Be cognizant of the possibility of the rapid onset of significant hyponatremia or hypokalemia, particularly if metolazone is given with a loop diuretic. This may be especially important in patients with underlying cardiac arrhythmias.

All patients receiving therapy with metolazone should have serum electrolyte measurements done at appropriate intervals and be observed for clinical signs of fluid and/or electrolyte imbalance: namely, hyponatremia, hypochloremic alkalosis, and hypokalemia. In individuals with severe edema accompanying cardiac failure or renal disease, a low-salt syndrome may be produced, especially with hot weather and a low-salt diet. Serum and urine electrolyte determinations are particularly important when the patient has protracted vomiting, severe diarrhea, or is receiving parenteral fluids. Warning signs of imbalance are dryness of mouth, thirst, weakness, lethargy, drowsiness, restlessness, muscle pains or cramps, muscle fatigue, hypotension, oliguria, tachycardia, and gastrointestinal disturbances such as nausea and vomiting. Hyponatremia may occur at any time during long term treatment and, on rare occasions, may be life threatening.

The risk of hypokalemia is increased when larger doses are administered, when diuresis is rapid, when severe liver disease is present, when corticosteroids are given concomitantly, when oral intake is inadequate or when excess potassium is being lost extrarenally, such as with vomiting or diarrhea.

Thiazide-like diuretics have been shown to increase the urinary excretion of magnesium; this may result in hypomagnesemia.

Metolazone therapy may raise blood glucose concentrations possibly causing hyperglycemia and glycosuria in individuals with diabetes or latent diabetes.

Metolazone therapy regularly causes an increase in serum uric acid and can occasionally precipitate gouty attacks even in patients without a prior history of them.

Azotemia, presumably prerenal azotemia, may be precipitated during the use of metolazone. If azotemia and oliguria worsen during therapy of patients with severe renal disease, metolazone should be discontinued.

Cautions should be used when administering metolazone tablets to patients with severely impaired renal function. As most of the drug is excreted by the renal route, accumulation may be observed.

Orthostatic hypotension has been observed in some patients.

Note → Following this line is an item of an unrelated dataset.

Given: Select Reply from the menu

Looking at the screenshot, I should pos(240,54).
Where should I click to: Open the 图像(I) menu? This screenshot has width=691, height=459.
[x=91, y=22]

Hypercalcemia may infrequently occur with metolazone therapy, especially in patients taking high doses of vitamin D or with high bone turnover states, and may signify hidden hyperparathyroidism. Metolazone therapy should be discontinued before tests for parathyroid function are performed.

Thiazide diuretics have exacerbated or activated systemic lupus erythematosus and this possibility should be considered with metolazone therapy.

Dialysis

Metolazone is not dialyzable by hemo- or peritoneal dialysis.

Other Comments

The maximum recommended daily dose for Zaroxolyn is 5 mg for hypertension and 20 mg for edema.

The maximum recommended daily dose for Mykrox is 1 mg.

Periodic monitoring of electrolytes is recommended, particularly in elderly patients and in patients receiving a high dose.